1. Remove a cryosectioned slide from -80 ºC (same sample/sectioning round as used for LCM), transfer to -20 ºC for 30 minutes, then transfer slide to cooler with dry ice
   1. KEEP CONTAINER CLOSED, with dessicant inside
      • “take slide in container with desiccant out of -80 ºC and allow to slowly reach room temperature, for at least 60 min, before opening (Roy et al 2020 Bioprotocols)”
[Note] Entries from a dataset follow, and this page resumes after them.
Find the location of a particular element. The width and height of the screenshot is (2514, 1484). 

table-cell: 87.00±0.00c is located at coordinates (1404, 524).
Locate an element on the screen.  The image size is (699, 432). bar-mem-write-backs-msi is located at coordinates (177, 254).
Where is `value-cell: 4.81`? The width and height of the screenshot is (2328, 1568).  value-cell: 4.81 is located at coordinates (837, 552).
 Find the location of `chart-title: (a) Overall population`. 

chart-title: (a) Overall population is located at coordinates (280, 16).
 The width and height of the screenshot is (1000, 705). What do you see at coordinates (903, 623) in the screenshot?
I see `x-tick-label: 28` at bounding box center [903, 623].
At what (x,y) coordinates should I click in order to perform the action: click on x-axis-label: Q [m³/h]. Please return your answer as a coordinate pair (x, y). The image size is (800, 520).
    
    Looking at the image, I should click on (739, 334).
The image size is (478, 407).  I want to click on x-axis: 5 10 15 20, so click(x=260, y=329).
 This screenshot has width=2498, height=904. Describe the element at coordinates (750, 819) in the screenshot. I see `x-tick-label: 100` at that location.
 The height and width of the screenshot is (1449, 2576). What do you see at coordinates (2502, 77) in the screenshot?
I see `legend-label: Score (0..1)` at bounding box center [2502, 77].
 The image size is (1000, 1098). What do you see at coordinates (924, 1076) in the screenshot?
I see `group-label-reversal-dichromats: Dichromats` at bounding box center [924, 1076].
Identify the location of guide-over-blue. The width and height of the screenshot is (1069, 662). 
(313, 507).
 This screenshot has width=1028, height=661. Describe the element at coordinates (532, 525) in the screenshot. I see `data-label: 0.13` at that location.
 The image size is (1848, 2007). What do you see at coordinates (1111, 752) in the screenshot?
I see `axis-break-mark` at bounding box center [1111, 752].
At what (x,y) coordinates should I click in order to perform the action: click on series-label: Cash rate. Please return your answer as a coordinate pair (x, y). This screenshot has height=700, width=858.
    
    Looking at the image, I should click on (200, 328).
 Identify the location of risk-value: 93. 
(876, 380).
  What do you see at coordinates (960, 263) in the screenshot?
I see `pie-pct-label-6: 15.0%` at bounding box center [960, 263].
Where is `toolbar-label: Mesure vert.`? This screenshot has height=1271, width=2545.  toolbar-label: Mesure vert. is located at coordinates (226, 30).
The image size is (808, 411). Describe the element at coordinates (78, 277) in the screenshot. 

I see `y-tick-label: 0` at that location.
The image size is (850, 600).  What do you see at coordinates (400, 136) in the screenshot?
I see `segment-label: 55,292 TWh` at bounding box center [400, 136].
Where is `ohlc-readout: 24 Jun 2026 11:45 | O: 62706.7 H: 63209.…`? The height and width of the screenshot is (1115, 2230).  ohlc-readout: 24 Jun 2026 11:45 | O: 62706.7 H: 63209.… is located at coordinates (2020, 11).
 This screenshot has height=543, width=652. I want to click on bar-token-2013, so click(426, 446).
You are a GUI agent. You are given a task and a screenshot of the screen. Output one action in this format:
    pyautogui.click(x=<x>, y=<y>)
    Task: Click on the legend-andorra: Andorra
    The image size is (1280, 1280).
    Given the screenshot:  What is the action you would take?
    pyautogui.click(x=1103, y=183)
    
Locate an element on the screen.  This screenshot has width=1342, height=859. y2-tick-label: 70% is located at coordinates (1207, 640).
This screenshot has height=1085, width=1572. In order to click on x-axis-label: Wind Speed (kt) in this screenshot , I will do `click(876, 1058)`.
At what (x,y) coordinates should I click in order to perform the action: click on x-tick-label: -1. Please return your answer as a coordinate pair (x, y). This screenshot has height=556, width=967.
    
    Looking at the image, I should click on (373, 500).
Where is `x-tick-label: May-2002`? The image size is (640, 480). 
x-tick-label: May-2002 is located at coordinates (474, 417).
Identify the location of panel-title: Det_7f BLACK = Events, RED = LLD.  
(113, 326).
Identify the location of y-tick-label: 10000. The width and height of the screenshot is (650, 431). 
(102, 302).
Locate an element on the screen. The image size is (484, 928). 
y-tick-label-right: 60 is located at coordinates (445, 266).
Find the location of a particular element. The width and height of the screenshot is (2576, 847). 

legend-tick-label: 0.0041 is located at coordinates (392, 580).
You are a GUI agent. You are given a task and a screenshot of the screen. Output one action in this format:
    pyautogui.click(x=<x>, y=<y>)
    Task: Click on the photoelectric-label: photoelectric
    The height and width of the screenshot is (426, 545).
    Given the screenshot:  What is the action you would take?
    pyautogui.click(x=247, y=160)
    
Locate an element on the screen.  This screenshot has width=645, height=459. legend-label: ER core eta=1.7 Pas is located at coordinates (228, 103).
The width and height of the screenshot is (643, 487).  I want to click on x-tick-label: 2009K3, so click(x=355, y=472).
2. Pre-cool lysis buffer mixture on ice
3. Pre-cool forceps and razor blades for transferring tissue to lysis buffer
4. Stain and wash all slides and perform dissections in petri dishes cleaned to be RNAse free
5. Remove OCT, in RNAse free petri dish on ice, pipette solutions on and off slide with 1mL pipette
   • 2 minute in ice-cold 70% Ethanol
   • 45 s in ice-cold 50% Ethanol
   • 30 s in ice-cold 30% Ethanol
   • if there is excess OCT, dip slide in ice-cold RNAse free water 5-6 times over 1-2 mins
6. Remove slide to dark background over PCR rack (over dry ice, though be careful to not freeze the water once the volume on the slide is low, if that’s freezing move to regular ice) and use sterile razor blade, cleaned with RNAse cleaner, to scrape off tissue sections into a tube filled with prepared 100 uL digestion buffer.